One of my ongoing media obsessions was the CBS Radio Mystery Theater. For several years, I listened to it most nights, and recorded a number of shows on a cheap cassette recorder sitting next to my radio. CBSRMT ran from 1974 until 1982 – just shy of 1400 episodes. Shows varied wildly in subject and quality, but had such wide appeal that there is still a core of fans devoted to locating and digitizing the episodes. I didn’t follow the full run, having come to it late, but since my favorite episode, “The Forgetful Ghost” aired in January of 1978, it’s virtually certain that I was listening to the show in 1977.
The first part of the year was marked by a couple of space-related items. The prototype Space Shuttle (named “Enterprise” in homage to Star Trek) was unveiled in late 1976 and I followed the progress of testing eagerly. In March, the rings of Uranus were discovered. Finding out that Saturn’s rings were unique only in their size and complexity was a huge shock to the world (or at least that part of it that paid any attention to astronomy). Lots of beautiful pictures.
1977 was the Seattle Mariners’ first season.
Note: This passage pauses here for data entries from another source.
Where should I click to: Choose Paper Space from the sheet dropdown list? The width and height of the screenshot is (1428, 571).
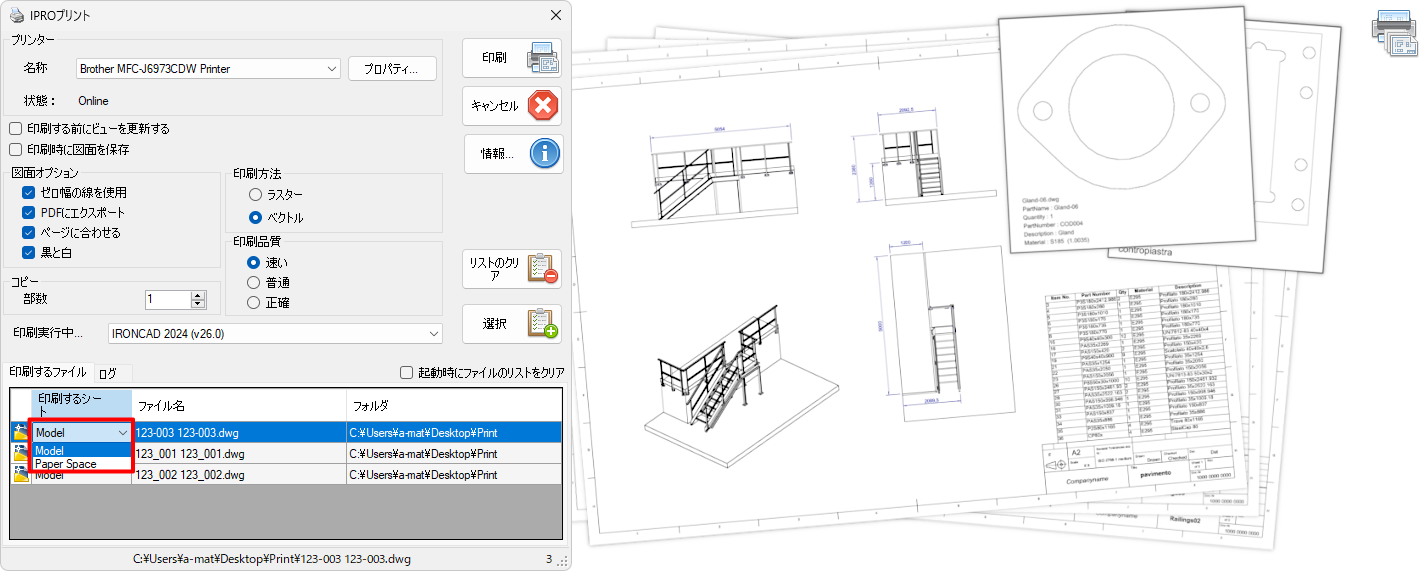[x=66, y=464]
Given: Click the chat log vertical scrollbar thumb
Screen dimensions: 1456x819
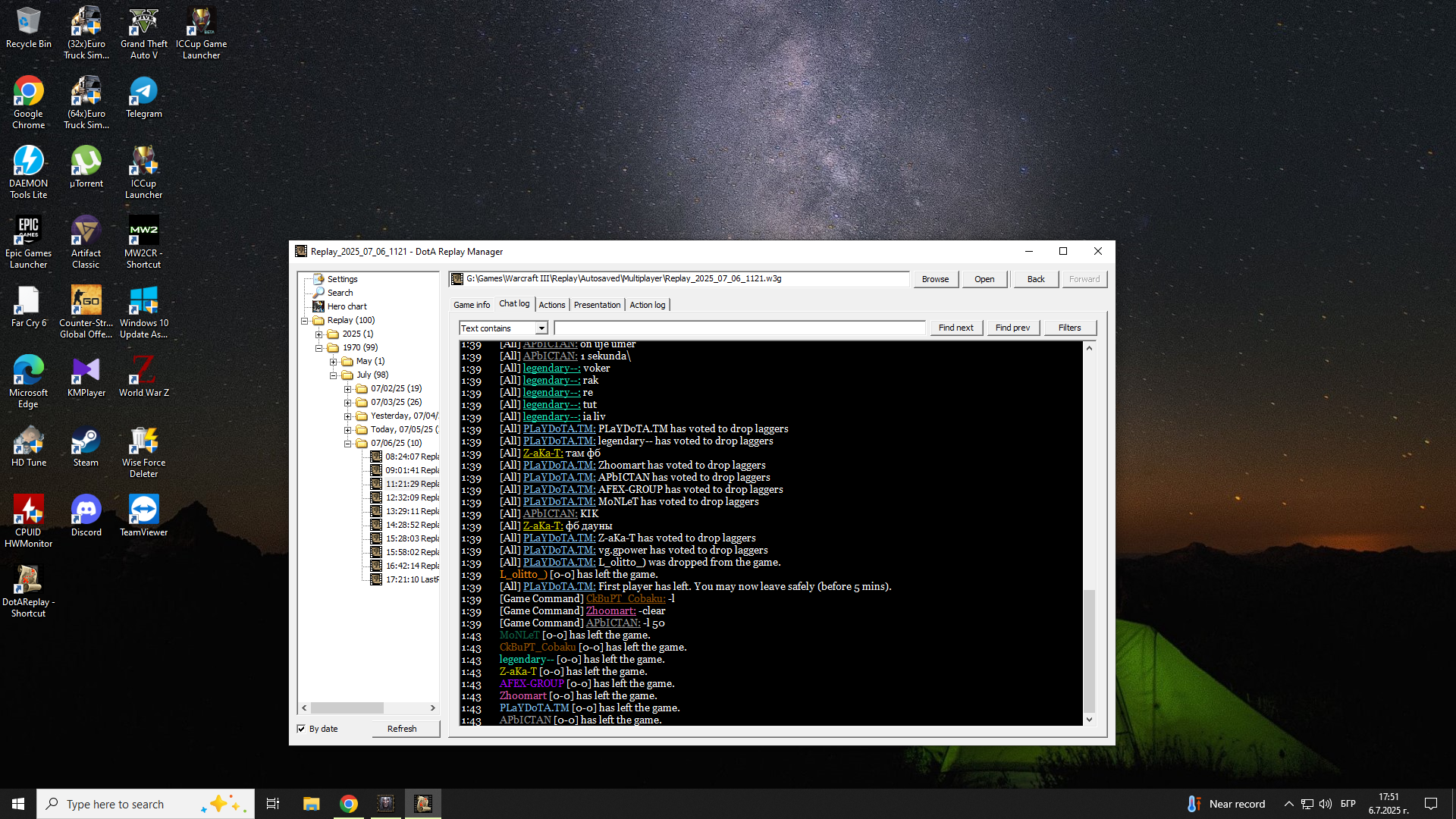Looking at the screenshot, I should pos(1089,651).
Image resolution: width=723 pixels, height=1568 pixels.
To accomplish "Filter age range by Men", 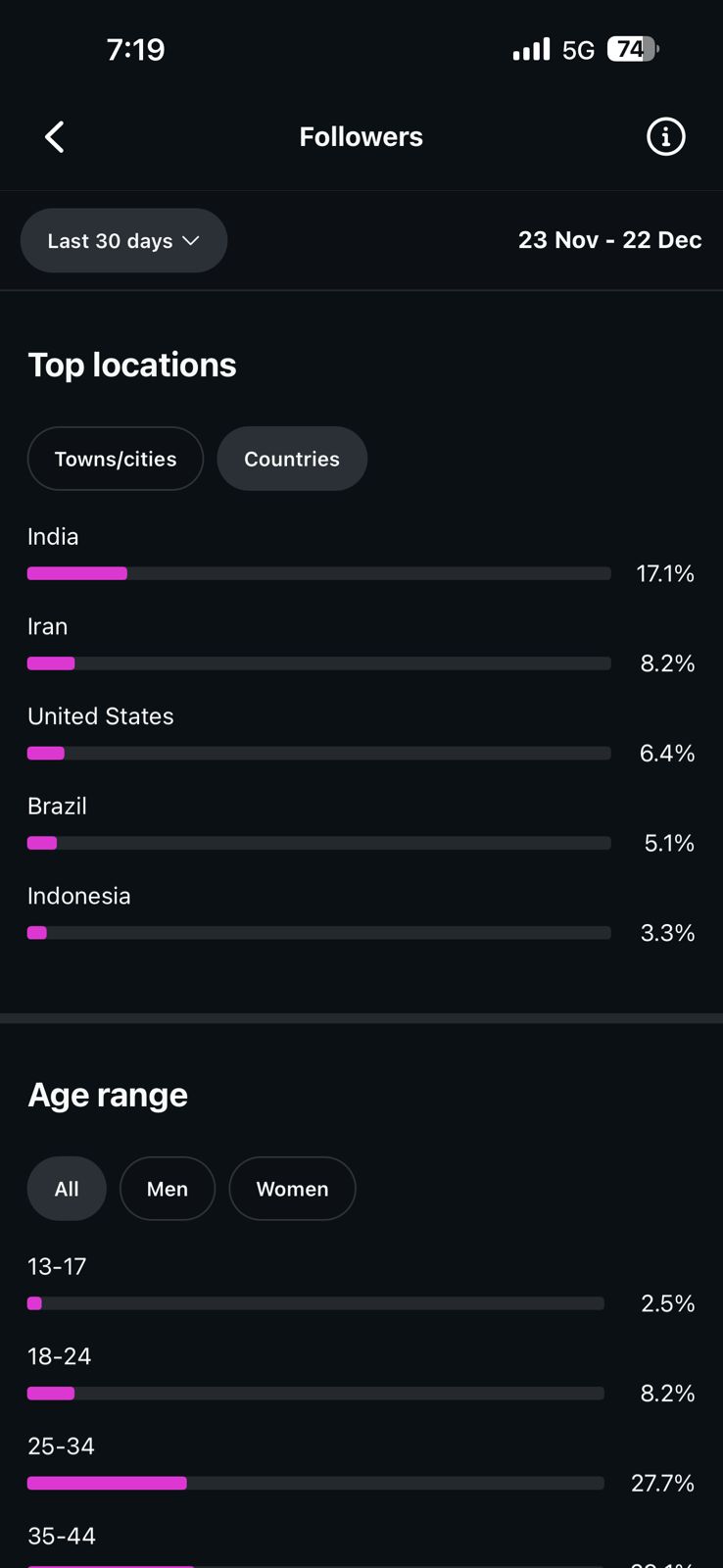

I probably didn’t go to as many games as my memory suggests, but I know I went to several. I suspect that some of those Burger King visits were on the way to or from ball games. I do know the Mariners took a lot of my attention through April and May (Star Wars was released at the end of May).
August brought the so-called “Wow! Signal”. The SETI (Search for Extraterrestrial Intelligence) project monitors radio signals from space looking for intelligent transmissions. The Wow! signal met many of the criteria SETI was watching for, and the initial reports, at least in the popular press, was that it was a signal from aliens. The fact that it was of short duration and has never been seen again casts significant doubt on that belief, but at the time it was a big deal to the space-obsessed, especially coming as it did against the background of the ongoing Enterprise Shuttle tests and just before the launch of Voyager 1 on its way to study the outer reaches of the Solar System. The Voyager probes, by the way, carry a message to any aliens who might stumble across them in the form of special gold-plated copper phonograph records with nature sounds, speeches, and music.
A rather more popular record was the soundtrack from “Saturday Night Fever”, which was released in November. Popular culture “Religious Wars” didn’t begin with Mac vs PC, Emacs vs vi, or even Star Wars vs Star Trek; the rock vs disco struggle was probably the most vicious during my teenage years. Disco fans were thrilled with the SNF. Rock fans were horrified. I was largely neutral, as I listened to more Swing-era music than anything else at the time; massive overexposure of SNF and the Bee Gees however, inclined me towards the rock side of the battle lines.
If memory serves, the first LPs I owned were Christmas gifts in 1978: Jeff Wayne’s musical version of “War of the Worlds” and – wait for it – the “Star Wars” soundtrack.
1977 clearly shaped a large part of my life with major baseball, space, and science fiction influences. Thanks for the reminder, John!